Heading back toward Jack's office, Ianto hesitated before stepping inside. He wanted to offer one last word of hope to the rest of the team, but he had nothing left. Glancing around the office, he suddenly wasn't sure of anything he had said. Jack had left them to travel the universe: why would he come back to this cramped office, this dirty Hub, this damaged team of misfits?

He wanted to think that maybe, just maybe, after all they had shared, Jack would come back for him, someday. But Ianto could hardly define his own feelings for Jack; why then would Jack come back for him? He wasn't even sure if he wanted Jack to come back because of how he felt about the man, or because he wanted the chance to actually _discover_ how he felt about Jack Harkness.

As he sat down at Jack's desk to start going through the papers and deleting the footage, a slip of paper caught his eye. It was Jack's handwriting, and Ianto felt his breath stop in his throat as he read it.

_New List_

_1. Dinner_

_2. Movie (when's the new Bond movie out?)_

_3. Picnic on the roof_

_4. The Welsh __Opera (does he like opera?)_

_5. Live Rugby match _

_6. T__ie shopping (looks good in red)_

_7. Penarth_

_8. _

_9._

_10._

Jack's list. A new list, an unfinished list. Ianto knew instinctively that the list was for them, but it was not what he had expected. It was so…normal. Ordinary. Even romantic. Ianto felt tears prick at his eyes, that Jack was gone and they hadn't even had a chance to cross one thing off the list, a simple dinner.

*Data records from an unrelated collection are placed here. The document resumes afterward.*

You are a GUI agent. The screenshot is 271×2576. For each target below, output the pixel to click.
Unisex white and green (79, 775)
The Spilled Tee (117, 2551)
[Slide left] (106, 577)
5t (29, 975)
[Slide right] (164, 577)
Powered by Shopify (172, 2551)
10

Brushing at his eyes, he told himself that Jack was all right, that he would come back. He wouldn't have made a list like that if he had left forever. Jack might be chasing after his doctor, across time and space, but the list in Ianto's hand told him that Jack wanted something else just as much: a normal life, or as normal as Torchwood allowed.

He tucked the list into his jacket pocket, vowing to keep it until Jack returned. It would be his connection to Jack, to the night they had shared and the future that he wanted to believe was still possible. Maybe he would even add to it and finish the ones Jack hadn't had a chance to complete. With a smile, Ianto nodded to himself. By the time Jack came back to him, it would be quite a list indeed.

* * *

Author's Notes:

The end.

Some dialogue was taken from the episode "End of Days." No copyright infringement intended.

I really apologize for how much longer this took me, but it was a huge chapter, as you can see. I think I covered it all, though! I hope you enjoyed the story in spite of the sad ending. And yet, it's not that sad, when you think about it. It's hopeful. My personal head canon would see Ianto much more upset and angry about Jack leaving so abruptly, but in the context of this story, that wouldn't work.

And in case you are wondering...yes, there will likely be a short sequel to wrap things up for them. Someday. They are already chattering in my head.

Thank you so much for reading and reviewing, I really appreciate all the support!